[Pixel coordinate grounding data]

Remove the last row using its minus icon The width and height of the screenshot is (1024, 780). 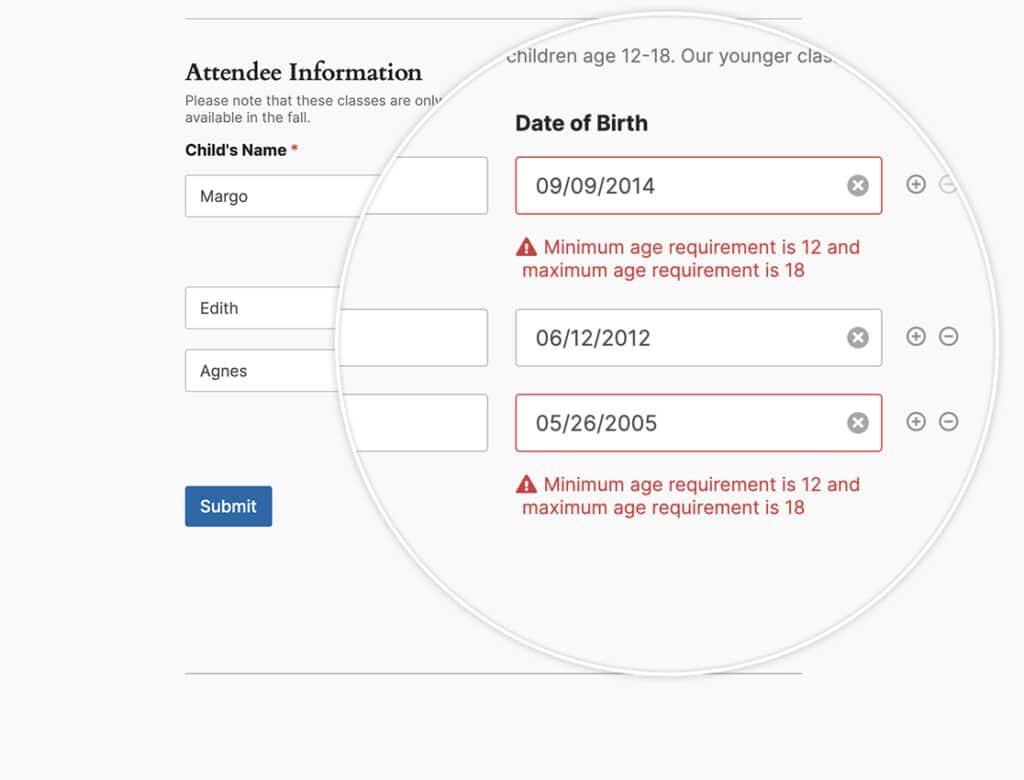click(x=949, y=422)
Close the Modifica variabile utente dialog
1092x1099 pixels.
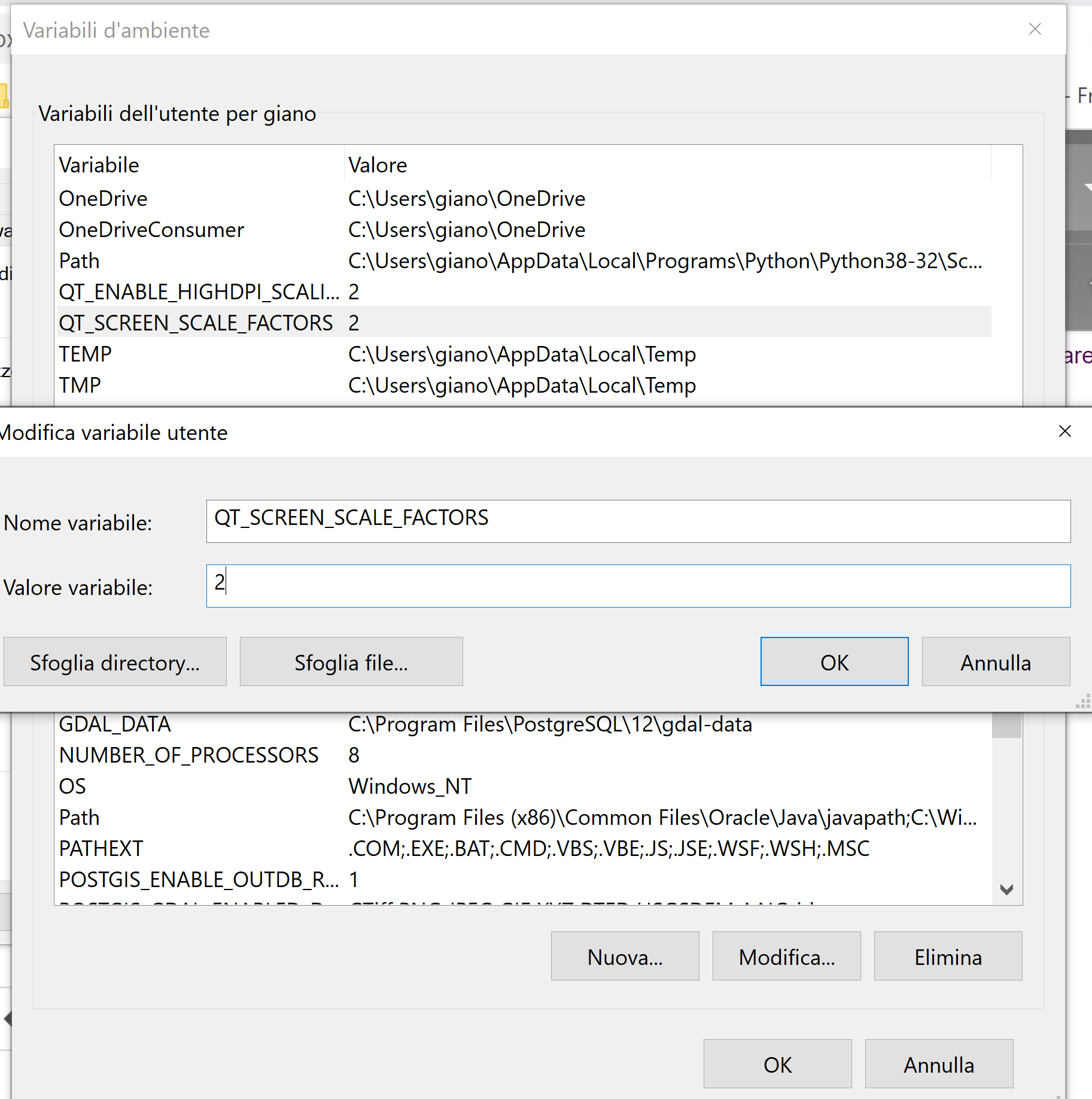point(1064,432)
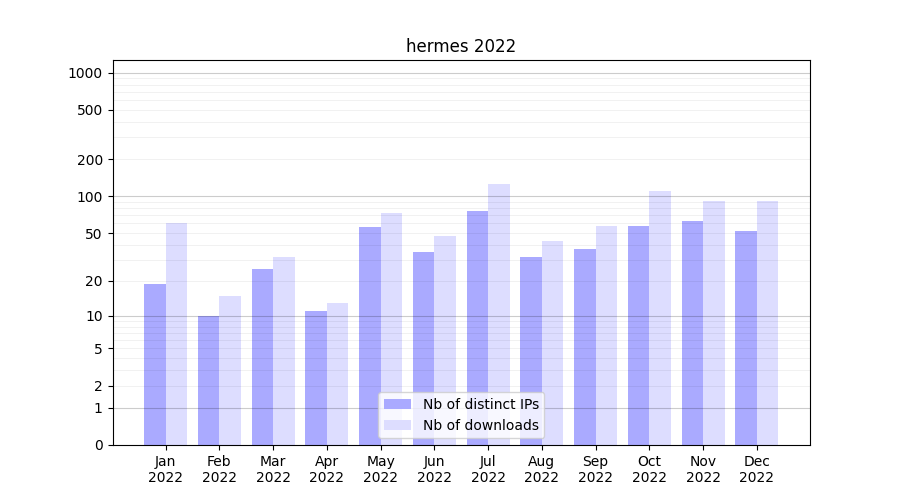Click the May 2022 distinct IPs bar

pos(370,335)
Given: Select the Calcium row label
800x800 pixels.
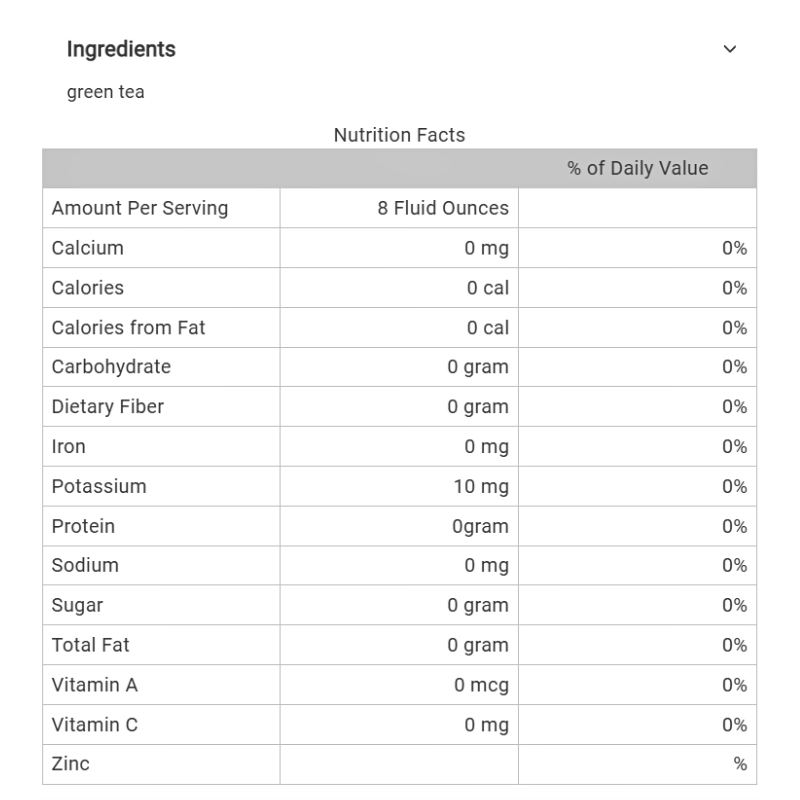Looking at the screenshot, I should click(88, 248).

*What you should do:* Beginning at the line that contains "Given: Select the Calcium row label", give the remaining lines of the records again exactly, through the last one. Leave out pictures.

*Answer box:*
Given: Select the Calcium row label
800x800 pixels.
Looking at the screenshot, I should click(88, 248).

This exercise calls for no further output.